> PROBLEM 1
In the collection entries listing, rewrite the lines between the one holding "This screenshot has height=736, width=1360." and the one holding "(1543, 137)", inclusive, as a numbered list, leaving out blank lines.

Modules can have thread-local variables that are disjoint from linear memory and can thus be represented efficiently by the engine.

Fixed-width SIMD

:star:

Support fixed-width SIMD vectors, initially only for 128-bit wide vectors as demonstrated in PNaCl’s SIMD and SIMD.js.

SIMD adds new local types (e.g., f32x4) so it has to be part of the core semantics. SIMD operators (e.g., f32x4.add) could be either builtin operators (no different from i32.add) or exports of a builtin SIMD module.

Zero-cost Exception Handling

:star:

The WebAssembly MVP may support four no-exception modes for C++:

  • Compiler transforms throw to abort().
  • Compiler-enforced -fno-exceptions mode (note caveats).
  • Compiler conversion of exceptions to branching at all callsites.
  • In a Web environment exception handling can be emulated using JavaScript exception handling, which can provide correct semantics but isn’t fast.

These modes are suboptimal for code bases which rely on C++ exception handling, but are perfectly acceptable for C code, or for C++ code which avoids exceptions. This doesn’t prevent developers from using the C++ standard library: their code will function correctly (albeit slower at times) as long as it doesn’t encounter exceptional cases.

Post-MVP, WebAssembly will gain support for developer access to stack unwinding, inspection, and limited manipulation. These are critical to supporting zero-cost exception handling by exposing low-level capabilities.

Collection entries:
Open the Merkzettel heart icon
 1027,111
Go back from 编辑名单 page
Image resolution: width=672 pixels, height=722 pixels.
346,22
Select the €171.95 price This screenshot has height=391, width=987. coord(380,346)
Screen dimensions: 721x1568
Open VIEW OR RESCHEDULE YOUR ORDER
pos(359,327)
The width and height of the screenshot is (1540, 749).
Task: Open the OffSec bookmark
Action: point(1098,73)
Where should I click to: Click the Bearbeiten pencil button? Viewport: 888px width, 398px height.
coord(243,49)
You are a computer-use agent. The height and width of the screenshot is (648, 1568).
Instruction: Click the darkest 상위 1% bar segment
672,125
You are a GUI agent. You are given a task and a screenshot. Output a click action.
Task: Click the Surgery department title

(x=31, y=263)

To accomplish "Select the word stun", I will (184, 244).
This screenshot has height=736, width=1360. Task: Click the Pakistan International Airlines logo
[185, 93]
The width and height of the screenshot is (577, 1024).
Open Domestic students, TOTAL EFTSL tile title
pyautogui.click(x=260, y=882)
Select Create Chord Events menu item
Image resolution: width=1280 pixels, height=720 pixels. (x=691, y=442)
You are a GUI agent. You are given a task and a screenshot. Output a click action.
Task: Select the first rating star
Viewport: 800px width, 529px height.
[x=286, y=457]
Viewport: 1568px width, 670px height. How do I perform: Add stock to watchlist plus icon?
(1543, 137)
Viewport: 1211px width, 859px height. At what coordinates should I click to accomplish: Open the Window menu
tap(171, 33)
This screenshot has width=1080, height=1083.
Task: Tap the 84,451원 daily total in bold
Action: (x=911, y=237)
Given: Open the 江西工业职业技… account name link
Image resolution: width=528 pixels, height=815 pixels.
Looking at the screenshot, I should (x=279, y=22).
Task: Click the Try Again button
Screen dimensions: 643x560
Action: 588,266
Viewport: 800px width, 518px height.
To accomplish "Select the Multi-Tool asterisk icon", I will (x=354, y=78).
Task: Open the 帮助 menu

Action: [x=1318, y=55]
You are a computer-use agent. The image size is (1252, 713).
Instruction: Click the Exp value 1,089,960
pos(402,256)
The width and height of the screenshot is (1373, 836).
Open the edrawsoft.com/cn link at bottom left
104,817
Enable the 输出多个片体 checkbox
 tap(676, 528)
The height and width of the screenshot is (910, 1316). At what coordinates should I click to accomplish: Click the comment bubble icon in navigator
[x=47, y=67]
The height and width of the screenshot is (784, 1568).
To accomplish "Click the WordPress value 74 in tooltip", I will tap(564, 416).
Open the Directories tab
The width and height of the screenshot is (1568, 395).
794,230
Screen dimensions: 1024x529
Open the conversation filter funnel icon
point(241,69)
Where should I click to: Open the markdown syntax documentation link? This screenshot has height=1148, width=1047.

> PROBLEM 2
Using the WebAssembly feature notes, decide whether each statement agrees with the text: (a) fixed-width SIMD support would at first cover only 128-bit wide vectors; (b) emulating exception handling with JavaScript exception handling is fast; (c) the no-exception modes are unacceptable for C code. Answer yes or no for each and quote the deciding words.

> TASK RESPONSE 1
1. This screenshot has height=736, width=1360. Task: Click the Pakistan International Airlines logo
2. [185, 93]
3. The width and height of the screenshot is (577, 1024).
4. Open Domestic students, TOTAL EFTSL tile title
5. pyautogui.click(x=260, y=882)
6. Select Create Chord Events menu item
7. Image resolution: width=1280 pixels, height=720 pixels. (x=691, y=442)
8. You are a GUI agent. You are given a task and a screenshot. Output a click action.
9. Task: Select the first rating star
10. Viewport: 800px width, 529px height.
11. [x=286, y=457]
12. Viewport: 1568px width, 670px height. How do I perform: Add stock to watchlist plus icon?
13. (1543, 137)

> TASK RESPONSE 2
(a) Yes: "initially only for 128-bit wide vectors"
(b) No: "which can provide correct semantics but isn’t fast"
(c) No: "are perfectly acceptable for C code"